Soap character memories are our memories. Because we lived their lives, one day at a time, right along with them.
DC: You've written several novels that were soap opera tie-ins and continued the stories of popular Procter and Gamble sudser Another World with the blog Another World Today. Is there any chance the fictional towns of Bay City, Oakdale and Springfield may one day be revisited in book form?
AA: When the shows first went off the air, I submitted a formal proposal to continue ATWT and GL in enhanced e-book form, using the format I developed on Another WorldToday.com of mixing text and video to tell the story of what happened next in Bay City. The project was approved to go ahead, then scuttled at the last minute, which was personally devastating to me because, as I keep saying over and over again, I need to know what happens next! Maybe now that the shows have been released for DVD and streaming by http://www.SoapClassics.com that project could be revived? I strongly suspect there would be a market for it.
DC: In January, there will only be four soap operas in production in broadcast television. What do you think General Hospital, Days of Our Lives, The Young and the Restless and The Bold and the Beautiful need to do, not only to survive, but possibly once again thrive?
AA: Got a character you want to keep on the canvas but the actor is leaving?
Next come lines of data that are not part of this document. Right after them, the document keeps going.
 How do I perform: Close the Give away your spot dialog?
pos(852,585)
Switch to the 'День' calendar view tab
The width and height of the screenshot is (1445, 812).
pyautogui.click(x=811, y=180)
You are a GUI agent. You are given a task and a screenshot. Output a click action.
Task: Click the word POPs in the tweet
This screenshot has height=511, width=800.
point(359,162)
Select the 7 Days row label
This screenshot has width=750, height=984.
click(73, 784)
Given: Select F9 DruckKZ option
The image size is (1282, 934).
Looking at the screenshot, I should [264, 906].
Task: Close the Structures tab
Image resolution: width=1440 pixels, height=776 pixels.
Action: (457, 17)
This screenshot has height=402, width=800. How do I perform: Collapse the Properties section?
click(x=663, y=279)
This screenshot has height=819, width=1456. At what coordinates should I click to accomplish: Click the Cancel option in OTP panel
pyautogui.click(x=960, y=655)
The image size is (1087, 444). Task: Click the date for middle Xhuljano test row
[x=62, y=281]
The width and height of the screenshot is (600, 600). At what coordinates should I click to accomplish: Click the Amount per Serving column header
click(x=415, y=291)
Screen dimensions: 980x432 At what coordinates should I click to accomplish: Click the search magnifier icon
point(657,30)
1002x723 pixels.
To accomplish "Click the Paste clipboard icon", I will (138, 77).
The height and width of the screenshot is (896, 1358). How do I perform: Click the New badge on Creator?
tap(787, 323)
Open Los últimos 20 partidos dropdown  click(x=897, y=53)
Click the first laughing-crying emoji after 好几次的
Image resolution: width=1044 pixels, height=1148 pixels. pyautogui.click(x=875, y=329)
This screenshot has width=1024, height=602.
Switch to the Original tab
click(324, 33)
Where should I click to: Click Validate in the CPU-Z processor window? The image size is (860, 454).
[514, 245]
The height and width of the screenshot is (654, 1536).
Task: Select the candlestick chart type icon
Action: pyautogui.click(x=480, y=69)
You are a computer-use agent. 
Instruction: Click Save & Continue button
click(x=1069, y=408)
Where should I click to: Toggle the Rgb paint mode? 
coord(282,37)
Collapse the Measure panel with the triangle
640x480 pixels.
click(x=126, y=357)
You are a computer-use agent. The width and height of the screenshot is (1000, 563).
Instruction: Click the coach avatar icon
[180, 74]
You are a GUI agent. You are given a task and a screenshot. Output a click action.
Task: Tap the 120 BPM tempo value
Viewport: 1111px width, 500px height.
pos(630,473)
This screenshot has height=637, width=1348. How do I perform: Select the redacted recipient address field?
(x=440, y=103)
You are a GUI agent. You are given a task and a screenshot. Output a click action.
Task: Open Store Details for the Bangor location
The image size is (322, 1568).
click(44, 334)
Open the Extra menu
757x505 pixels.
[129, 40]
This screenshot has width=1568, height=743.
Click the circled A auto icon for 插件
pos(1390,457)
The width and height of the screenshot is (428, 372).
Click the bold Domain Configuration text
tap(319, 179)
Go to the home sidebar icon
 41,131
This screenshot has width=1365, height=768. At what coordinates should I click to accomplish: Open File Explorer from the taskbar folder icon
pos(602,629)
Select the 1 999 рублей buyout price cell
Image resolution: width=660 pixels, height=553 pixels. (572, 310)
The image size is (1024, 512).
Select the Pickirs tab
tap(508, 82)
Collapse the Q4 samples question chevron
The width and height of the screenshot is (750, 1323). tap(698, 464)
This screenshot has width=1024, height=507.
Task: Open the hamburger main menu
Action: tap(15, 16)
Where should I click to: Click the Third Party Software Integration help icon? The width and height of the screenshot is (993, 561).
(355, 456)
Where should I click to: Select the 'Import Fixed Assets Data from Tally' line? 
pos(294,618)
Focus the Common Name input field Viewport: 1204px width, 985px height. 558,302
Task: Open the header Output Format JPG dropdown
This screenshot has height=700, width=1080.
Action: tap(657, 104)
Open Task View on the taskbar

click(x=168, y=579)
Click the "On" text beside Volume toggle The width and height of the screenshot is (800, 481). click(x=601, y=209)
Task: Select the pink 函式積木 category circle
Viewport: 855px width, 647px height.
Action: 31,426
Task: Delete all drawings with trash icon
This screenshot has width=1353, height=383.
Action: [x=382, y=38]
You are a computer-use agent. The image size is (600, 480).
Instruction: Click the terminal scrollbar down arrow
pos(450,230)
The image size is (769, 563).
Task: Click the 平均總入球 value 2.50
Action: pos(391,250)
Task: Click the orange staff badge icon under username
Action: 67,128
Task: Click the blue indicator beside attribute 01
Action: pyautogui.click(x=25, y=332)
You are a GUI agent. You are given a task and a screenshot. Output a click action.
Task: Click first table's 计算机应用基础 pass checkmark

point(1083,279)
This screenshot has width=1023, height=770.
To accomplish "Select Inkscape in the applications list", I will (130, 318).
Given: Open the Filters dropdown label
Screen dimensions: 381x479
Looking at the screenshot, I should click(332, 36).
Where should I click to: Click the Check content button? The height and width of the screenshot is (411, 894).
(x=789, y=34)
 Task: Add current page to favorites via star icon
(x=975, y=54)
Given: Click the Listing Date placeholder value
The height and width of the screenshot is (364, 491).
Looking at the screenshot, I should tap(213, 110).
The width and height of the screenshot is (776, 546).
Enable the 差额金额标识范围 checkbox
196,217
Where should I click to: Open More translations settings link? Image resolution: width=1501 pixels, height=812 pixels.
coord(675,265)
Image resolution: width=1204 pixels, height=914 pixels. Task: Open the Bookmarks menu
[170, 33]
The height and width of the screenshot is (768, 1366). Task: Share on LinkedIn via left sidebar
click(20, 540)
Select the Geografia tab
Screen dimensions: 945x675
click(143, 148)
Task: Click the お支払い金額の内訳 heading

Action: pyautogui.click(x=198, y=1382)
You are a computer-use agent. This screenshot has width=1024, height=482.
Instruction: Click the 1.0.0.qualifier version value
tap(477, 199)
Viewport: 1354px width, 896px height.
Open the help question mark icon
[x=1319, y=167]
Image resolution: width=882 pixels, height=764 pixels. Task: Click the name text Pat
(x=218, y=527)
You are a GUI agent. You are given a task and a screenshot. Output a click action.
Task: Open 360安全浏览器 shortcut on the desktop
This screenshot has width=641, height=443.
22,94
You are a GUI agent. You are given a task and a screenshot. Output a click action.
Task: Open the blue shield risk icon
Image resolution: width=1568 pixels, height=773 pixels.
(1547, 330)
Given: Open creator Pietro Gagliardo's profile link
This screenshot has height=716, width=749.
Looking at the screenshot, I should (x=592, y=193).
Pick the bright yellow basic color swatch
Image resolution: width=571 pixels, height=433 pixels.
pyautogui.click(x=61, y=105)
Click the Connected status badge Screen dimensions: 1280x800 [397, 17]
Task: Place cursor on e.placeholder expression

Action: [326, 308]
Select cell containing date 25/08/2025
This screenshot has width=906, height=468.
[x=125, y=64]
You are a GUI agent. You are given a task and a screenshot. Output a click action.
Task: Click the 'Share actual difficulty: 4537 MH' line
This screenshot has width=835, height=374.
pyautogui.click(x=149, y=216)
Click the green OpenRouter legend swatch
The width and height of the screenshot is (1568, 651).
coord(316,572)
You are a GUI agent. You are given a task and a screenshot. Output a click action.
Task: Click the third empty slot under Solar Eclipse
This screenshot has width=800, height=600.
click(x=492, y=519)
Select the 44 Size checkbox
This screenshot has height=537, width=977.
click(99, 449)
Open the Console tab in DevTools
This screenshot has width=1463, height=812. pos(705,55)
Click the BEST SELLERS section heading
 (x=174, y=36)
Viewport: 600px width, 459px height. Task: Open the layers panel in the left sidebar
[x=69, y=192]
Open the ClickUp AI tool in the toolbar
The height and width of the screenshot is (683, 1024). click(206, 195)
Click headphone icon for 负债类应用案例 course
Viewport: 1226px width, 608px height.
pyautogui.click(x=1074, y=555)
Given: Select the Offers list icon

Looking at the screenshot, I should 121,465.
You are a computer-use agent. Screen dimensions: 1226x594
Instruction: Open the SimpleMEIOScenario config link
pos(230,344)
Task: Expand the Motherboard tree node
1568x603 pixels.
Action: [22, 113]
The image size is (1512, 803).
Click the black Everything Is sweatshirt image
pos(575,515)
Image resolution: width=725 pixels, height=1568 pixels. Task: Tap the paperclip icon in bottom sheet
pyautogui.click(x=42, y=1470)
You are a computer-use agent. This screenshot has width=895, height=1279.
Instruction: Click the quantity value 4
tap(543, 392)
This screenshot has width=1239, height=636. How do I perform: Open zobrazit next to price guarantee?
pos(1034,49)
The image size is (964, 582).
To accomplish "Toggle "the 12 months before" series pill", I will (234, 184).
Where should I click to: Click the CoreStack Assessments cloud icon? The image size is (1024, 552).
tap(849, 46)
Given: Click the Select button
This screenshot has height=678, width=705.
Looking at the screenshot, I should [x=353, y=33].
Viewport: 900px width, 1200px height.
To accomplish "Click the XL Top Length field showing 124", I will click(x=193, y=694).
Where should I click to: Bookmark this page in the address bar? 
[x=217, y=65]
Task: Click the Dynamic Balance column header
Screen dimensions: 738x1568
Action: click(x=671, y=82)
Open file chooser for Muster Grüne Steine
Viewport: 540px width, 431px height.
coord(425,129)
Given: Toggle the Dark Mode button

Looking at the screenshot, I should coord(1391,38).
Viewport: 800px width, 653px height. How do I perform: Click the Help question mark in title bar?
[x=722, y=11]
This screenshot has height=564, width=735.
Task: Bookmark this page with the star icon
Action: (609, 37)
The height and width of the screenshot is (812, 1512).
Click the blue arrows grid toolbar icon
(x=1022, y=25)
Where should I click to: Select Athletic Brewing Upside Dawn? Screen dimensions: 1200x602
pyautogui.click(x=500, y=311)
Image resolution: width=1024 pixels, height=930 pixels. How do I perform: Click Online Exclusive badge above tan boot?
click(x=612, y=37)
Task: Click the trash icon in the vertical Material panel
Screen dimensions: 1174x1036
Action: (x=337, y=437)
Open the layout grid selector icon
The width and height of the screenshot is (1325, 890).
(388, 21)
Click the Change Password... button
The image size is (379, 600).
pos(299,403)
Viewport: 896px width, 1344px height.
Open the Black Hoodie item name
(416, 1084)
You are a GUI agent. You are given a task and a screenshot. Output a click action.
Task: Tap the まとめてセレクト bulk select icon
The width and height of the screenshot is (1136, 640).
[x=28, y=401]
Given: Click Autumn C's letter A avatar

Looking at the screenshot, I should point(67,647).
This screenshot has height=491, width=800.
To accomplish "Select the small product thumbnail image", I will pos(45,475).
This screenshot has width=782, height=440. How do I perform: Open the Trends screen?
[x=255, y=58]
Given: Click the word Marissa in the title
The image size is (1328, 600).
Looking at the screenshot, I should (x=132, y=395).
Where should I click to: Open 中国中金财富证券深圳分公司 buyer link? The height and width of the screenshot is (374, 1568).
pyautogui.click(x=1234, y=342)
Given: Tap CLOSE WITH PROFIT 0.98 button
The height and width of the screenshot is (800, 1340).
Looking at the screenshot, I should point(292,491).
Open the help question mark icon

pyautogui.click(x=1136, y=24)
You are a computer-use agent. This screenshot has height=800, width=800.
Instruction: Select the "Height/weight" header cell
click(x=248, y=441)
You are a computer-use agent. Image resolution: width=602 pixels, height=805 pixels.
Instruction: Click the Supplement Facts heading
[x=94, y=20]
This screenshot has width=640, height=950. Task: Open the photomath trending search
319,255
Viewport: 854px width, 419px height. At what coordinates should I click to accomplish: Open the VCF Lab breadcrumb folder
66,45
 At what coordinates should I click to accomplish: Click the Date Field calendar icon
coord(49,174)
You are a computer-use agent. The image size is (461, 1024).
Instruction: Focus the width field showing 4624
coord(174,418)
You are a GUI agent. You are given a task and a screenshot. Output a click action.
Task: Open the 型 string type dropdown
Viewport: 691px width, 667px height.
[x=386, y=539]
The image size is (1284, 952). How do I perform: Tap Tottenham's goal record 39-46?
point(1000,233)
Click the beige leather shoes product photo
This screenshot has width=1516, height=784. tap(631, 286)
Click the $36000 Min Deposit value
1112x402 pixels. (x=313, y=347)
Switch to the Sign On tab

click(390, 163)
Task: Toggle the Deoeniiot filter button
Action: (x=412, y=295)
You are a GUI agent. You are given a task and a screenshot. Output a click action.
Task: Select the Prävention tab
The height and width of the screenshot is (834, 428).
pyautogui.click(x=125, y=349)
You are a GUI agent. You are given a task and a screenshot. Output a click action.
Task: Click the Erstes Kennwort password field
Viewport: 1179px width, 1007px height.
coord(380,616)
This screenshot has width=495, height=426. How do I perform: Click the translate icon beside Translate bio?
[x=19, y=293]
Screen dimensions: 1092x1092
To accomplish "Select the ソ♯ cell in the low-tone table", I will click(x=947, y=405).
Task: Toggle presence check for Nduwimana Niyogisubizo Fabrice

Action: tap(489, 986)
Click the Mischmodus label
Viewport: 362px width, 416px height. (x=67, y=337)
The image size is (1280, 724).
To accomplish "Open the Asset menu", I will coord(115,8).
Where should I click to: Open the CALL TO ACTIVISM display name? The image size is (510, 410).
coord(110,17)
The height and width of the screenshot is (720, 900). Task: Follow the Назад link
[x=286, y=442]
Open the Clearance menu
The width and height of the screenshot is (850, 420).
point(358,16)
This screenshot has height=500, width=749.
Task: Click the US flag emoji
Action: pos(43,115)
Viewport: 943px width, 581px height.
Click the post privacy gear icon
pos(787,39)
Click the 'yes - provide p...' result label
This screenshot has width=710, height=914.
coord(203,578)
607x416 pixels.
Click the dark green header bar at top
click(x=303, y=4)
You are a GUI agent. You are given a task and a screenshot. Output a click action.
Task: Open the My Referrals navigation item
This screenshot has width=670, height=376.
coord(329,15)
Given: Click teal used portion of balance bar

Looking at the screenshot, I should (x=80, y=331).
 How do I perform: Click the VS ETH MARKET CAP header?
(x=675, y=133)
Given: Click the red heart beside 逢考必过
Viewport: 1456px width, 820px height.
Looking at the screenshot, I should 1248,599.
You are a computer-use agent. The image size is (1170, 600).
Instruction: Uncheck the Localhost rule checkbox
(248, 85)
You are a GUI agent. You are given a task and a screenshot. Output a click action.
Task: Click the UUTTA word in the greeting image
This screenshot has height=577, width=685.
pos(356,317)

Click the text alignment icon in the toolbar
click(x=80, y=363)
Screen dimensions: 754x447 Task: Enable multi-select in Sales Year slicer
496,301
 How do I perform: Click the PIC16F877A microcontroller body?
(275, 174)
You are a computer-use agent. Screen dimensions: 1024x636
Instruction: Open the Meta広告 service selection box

Keep them alive through a personal blog or e-mails sent right to fans that could also tease their return story and allow fans to write back, interact and even become a part of the story.
New technology makes getting input from the fans easier and quicker than ever. Another World Todayended every episode with a poll so that fans could actually drive story the way they wanted. Wwell, majority rules... Some science fiction shows have set up fan chats that appear on the screen right as the show is going on. You could even have characters interacting with the posters as the action is happening!
It wouldn't be a matter of changing the shows, which, as I pointed out in Soap Opera 451: A Time Capsule of Daytime Drama's Greatest Moments, have a great deal of things going for them still, but a matter of expanding how the stories we've loved for 70 years are presented and distributed, and thus how they're received and embraced by the next generation.